On the other hand, men have to make sure that the sacrifice for their partner is the right choice they are making without resenting the choice that they have made. They have to make sure that is the woman that he wants to be with for the rest of his life. Once they have decided that this is the woman and make the commitment to be with her for the rest of their lives the internal transformation occurs. According to Stanley (2021), he believes that “the average woman sacrifices more fully, starting earlier on in the romantic relationships than the average man” (p. 4). I have to agree with Stanley here because I feel that the women from the beginning of any relationship are looking for the bigger commitment in the end, whether they are willing to admit this or not. But I do feel for the most part that a woman who has been in a relationship for a while will be looking for a long-term commitment from her partner.
To summarize, marriage does change both people in some way. There is nothing to do about this for the simple fact that you both come from different backgrounds and you have been raised differently than each other. Each will seek out how their parents were as a couple and this is what most married couples expected marriage to be. Stanley (2021) explains it this way, “if marriage has been a particularly strong signal of a change in men’s committed behavior, it would explain the stereotypes of women pushing for marriage and men resisting” (p. 4). I would like to share with you something that Stanley shared in his research paper from Steve Nocks before he passed from this world. I feel this will sum up how I feel about marriage in society today. What you single men are giving up in this messed up world we live in today.

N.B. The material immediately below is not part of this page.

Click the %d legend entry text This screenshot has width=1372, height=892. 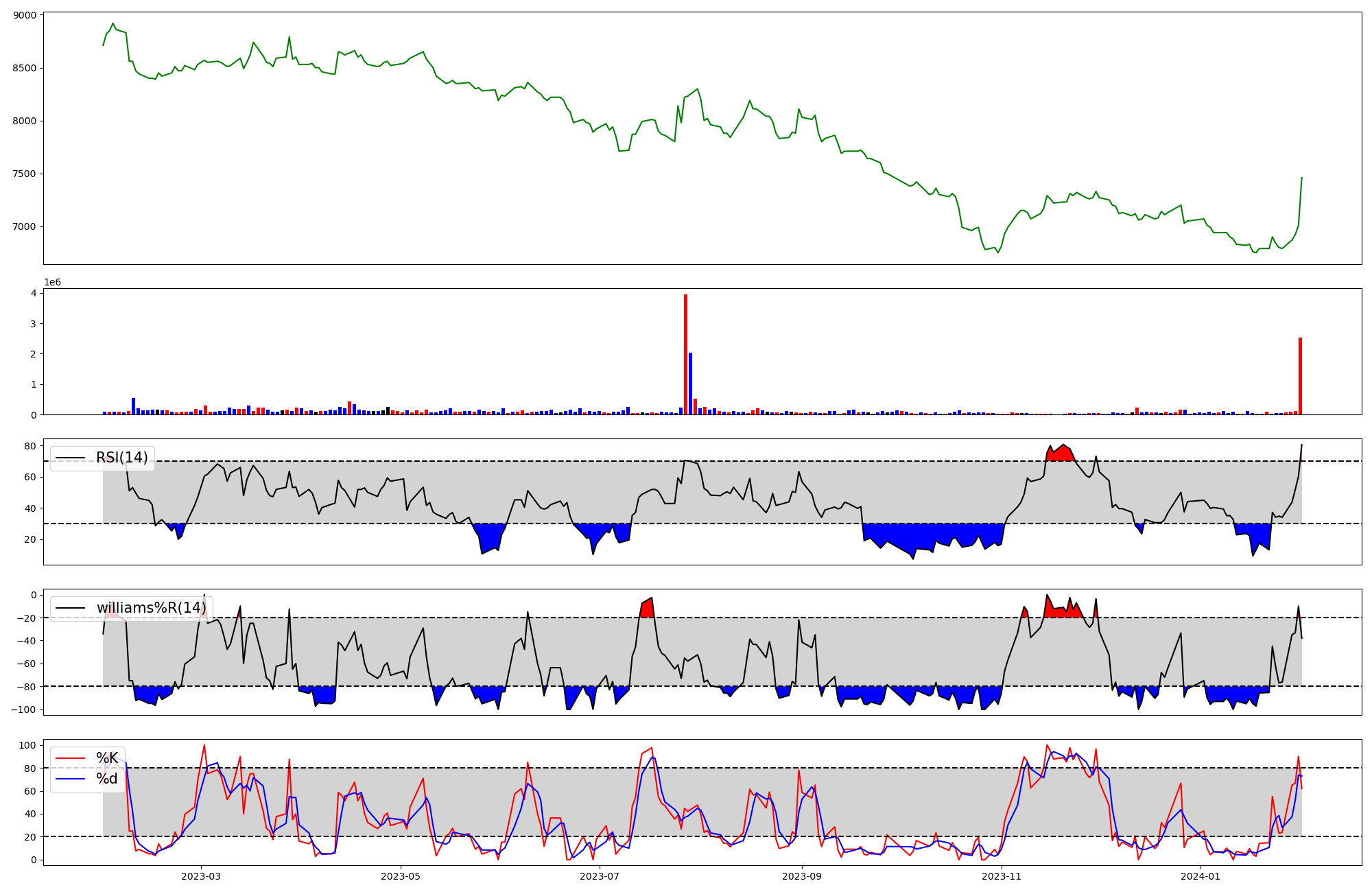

“Regardless of how much the behavior of males and females may change in the years ahead, I believe that Steve Nocks had it right when, in one of the last works he wrote before his untimely passing, he predicted that marriage would become an increasingly potent signal of commitment as other relationship forms become more common (i.e., cohabitation).”
I will agree, not all relationship transitions are transformative, but marriage is not one of those relationships that cannot go unchanged. They do matter in this world.